Tuesday, April 13, 2010
Ruts and the Organic Muse
As promised, I moved on to the business of TR's ending. I stopped analyzing, planning and organizing the scenes in advance and just began again on the last scenes. And discovered why it had been so hard to know how to proceed.
The scene I was writing is the hero's black moment. The thing he's been dreading the most is happening and the heroine is introducing him to reality. Unfortunately, the author hasn't figured out the secrets to this reality so the heroine is having trouble 'splainin' it to said hero. Now, hold on, I didn't say I quit writing.
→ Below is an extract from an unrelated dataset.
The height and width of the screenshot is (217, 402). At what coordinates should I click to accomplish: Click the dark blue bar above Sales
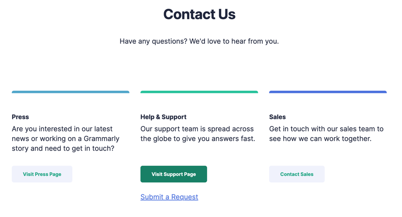tap(328, 92)
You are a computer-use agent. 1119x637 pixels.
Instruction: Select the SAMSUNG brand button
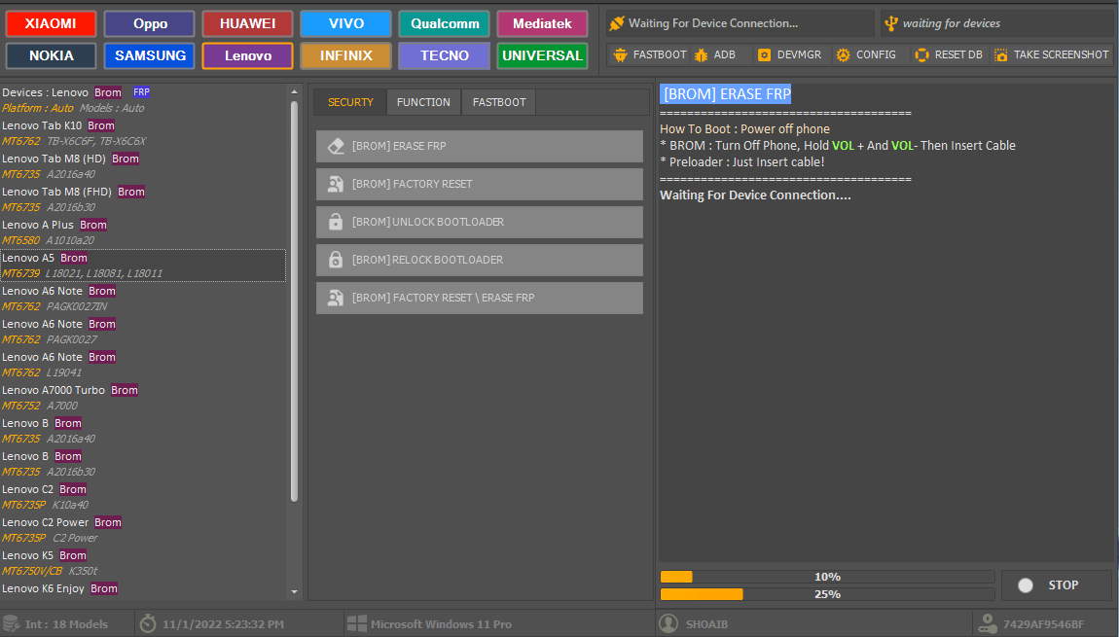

I'm still going.
Bill Kirton of Living and Writing and Other Stuff commented a couple days ago, "There's no doubt, though, that whatever technique you adopt (careful pre-plotting, wading straight in with only a vague idea of your direction, a single event or a multitude of them), you're dealing with an organic whole which will grow in whatever direction it wants, however disciplined you are. In fact, I'd go as far as to say that disciplining it too severely risks stifling it altogether"
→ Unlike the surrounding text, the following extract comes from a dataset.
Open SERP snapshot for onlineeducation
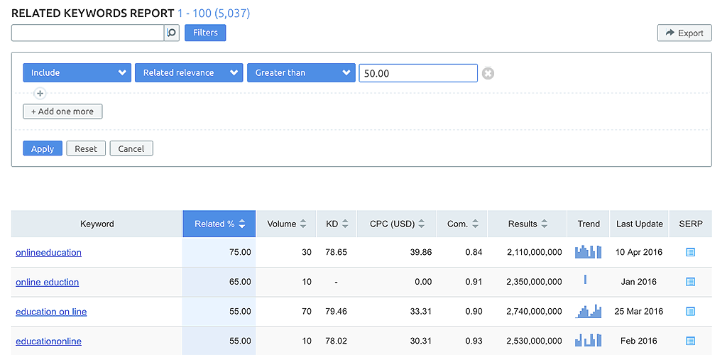Viewport: 727px width, 355px height. (690, 252)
I'd been working and reworking my redetermined ending for this book for a month. Suddenly, as if struck by the lightning bolt from muse heaven, I realized that instead of trying to make the scenes fit my outline, I needed to just start writing and allow it to follow its own path. I know. DUHHHHH, Marley. But you know, we get stuck in ruts and need a shove to get out sometimes.
So I picked up my pen and my notebook and started writing. I wrote that HARD scene with the hero and heroine and just kept writing, penning around 6000 words in two days. I believe I may finish the book by hand as the plot seems to be developing more organically that way. Thanks, Bill.